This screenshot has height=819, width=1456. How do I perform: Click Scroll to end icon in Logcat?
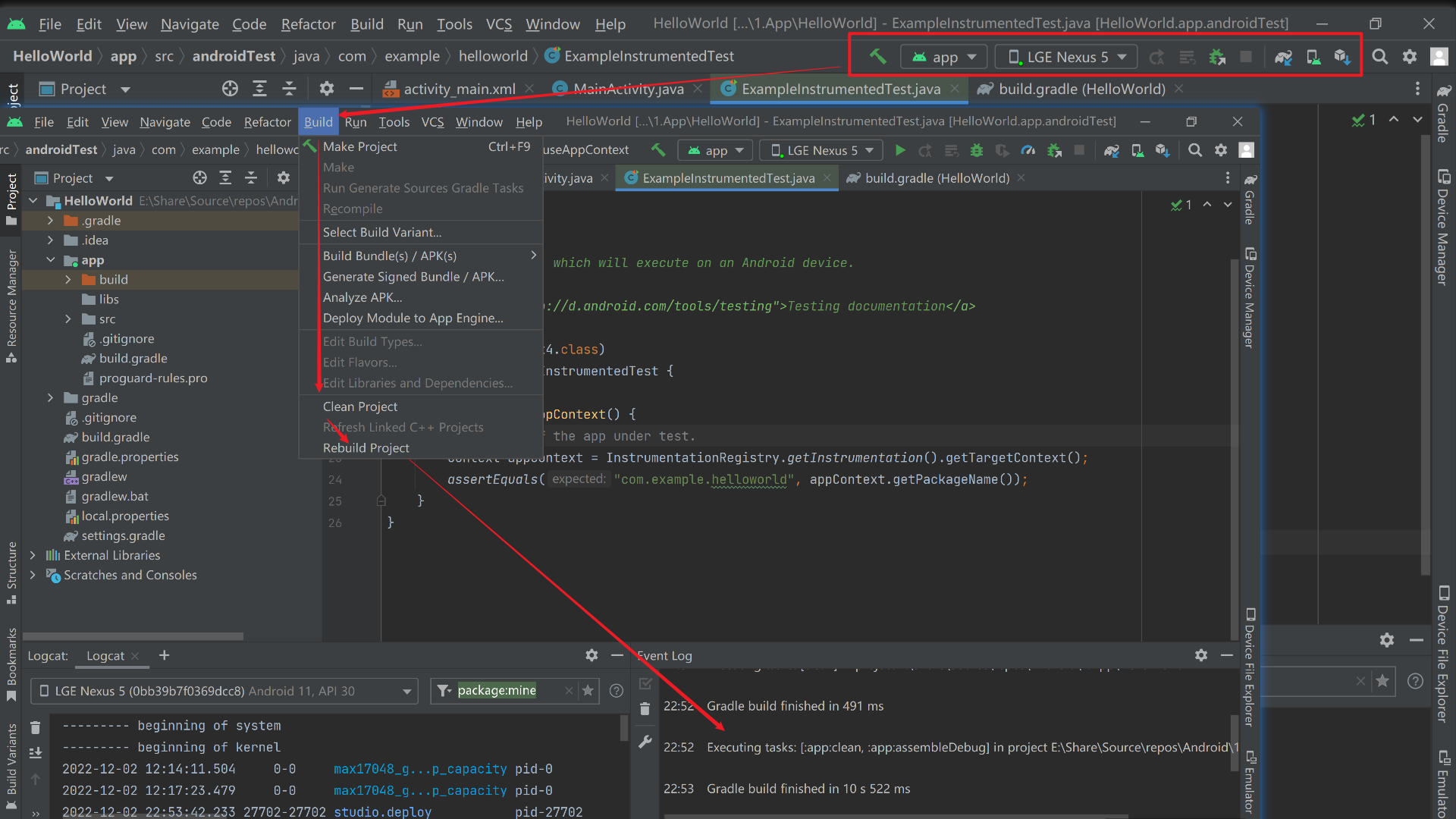click(36, 752)
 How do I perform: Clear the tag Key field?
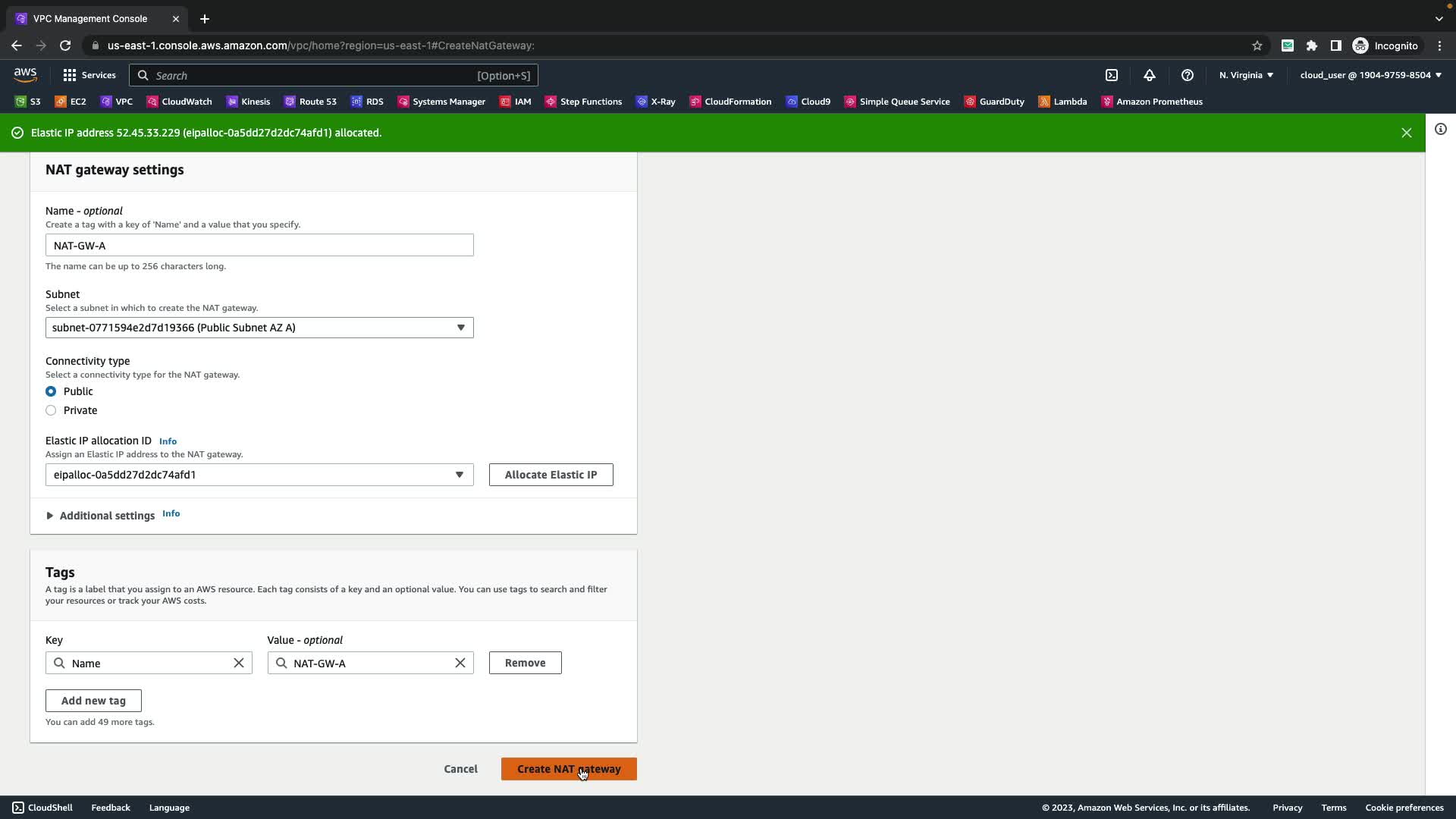239,663
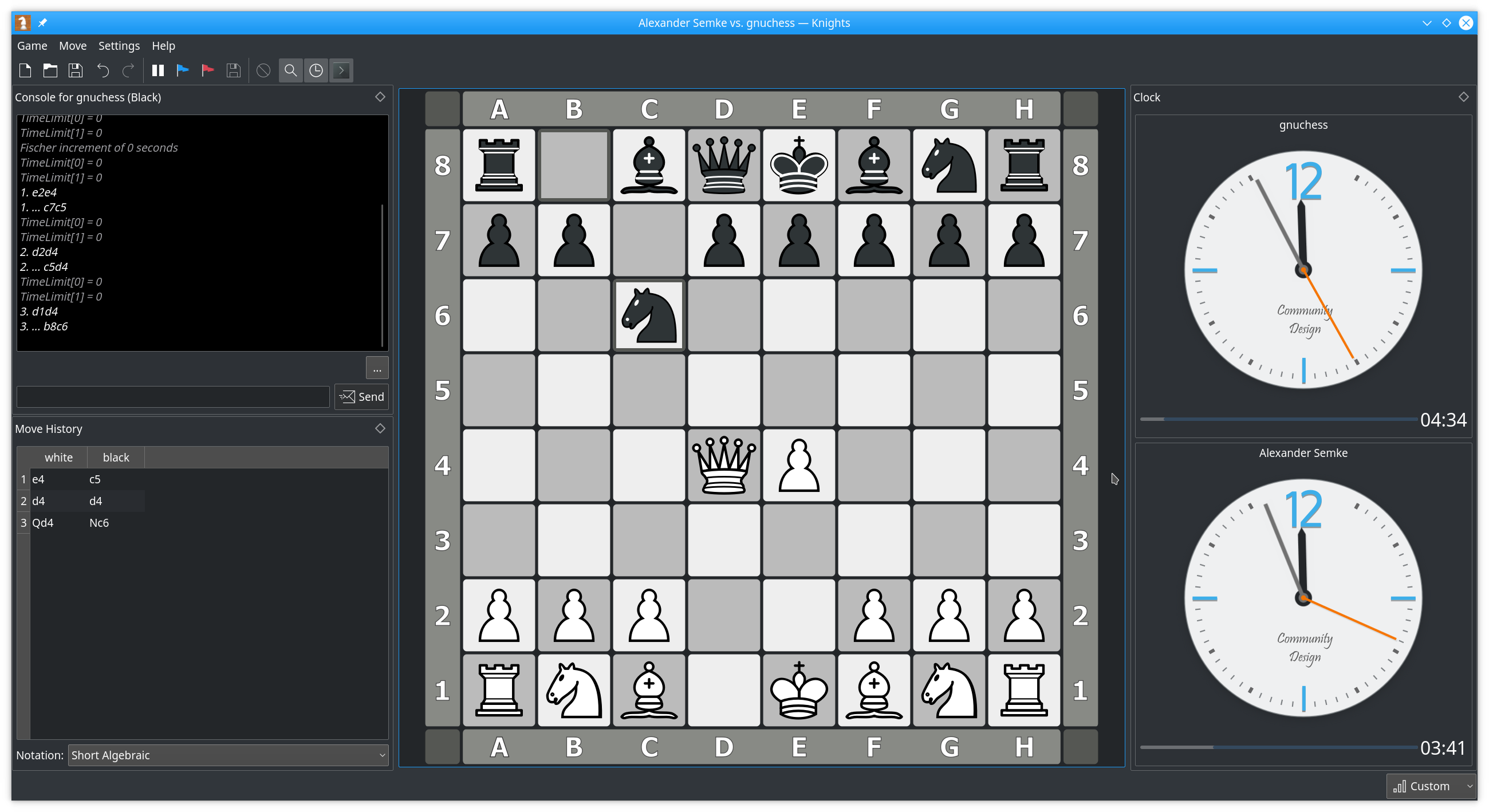1489x812 pixels.
Task: Click the Undo arrow icon
Action: point(103,70)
* * * * *
→ **WHAT YOU SHOULD DO**
A word-for-word copy of the material is required; pictures stay out of it.

→ **RESPONSE TO THIS TASK**
This screenshot has height=819, width=1456. How do I perform: Click Scroll to end icon in Logcat?
click(36, 752)
 How do I perform: Clear the tag Key field?
239,663
1489x812 pixels.
Task: Click the Undo arrow icon
Action: point(103,70)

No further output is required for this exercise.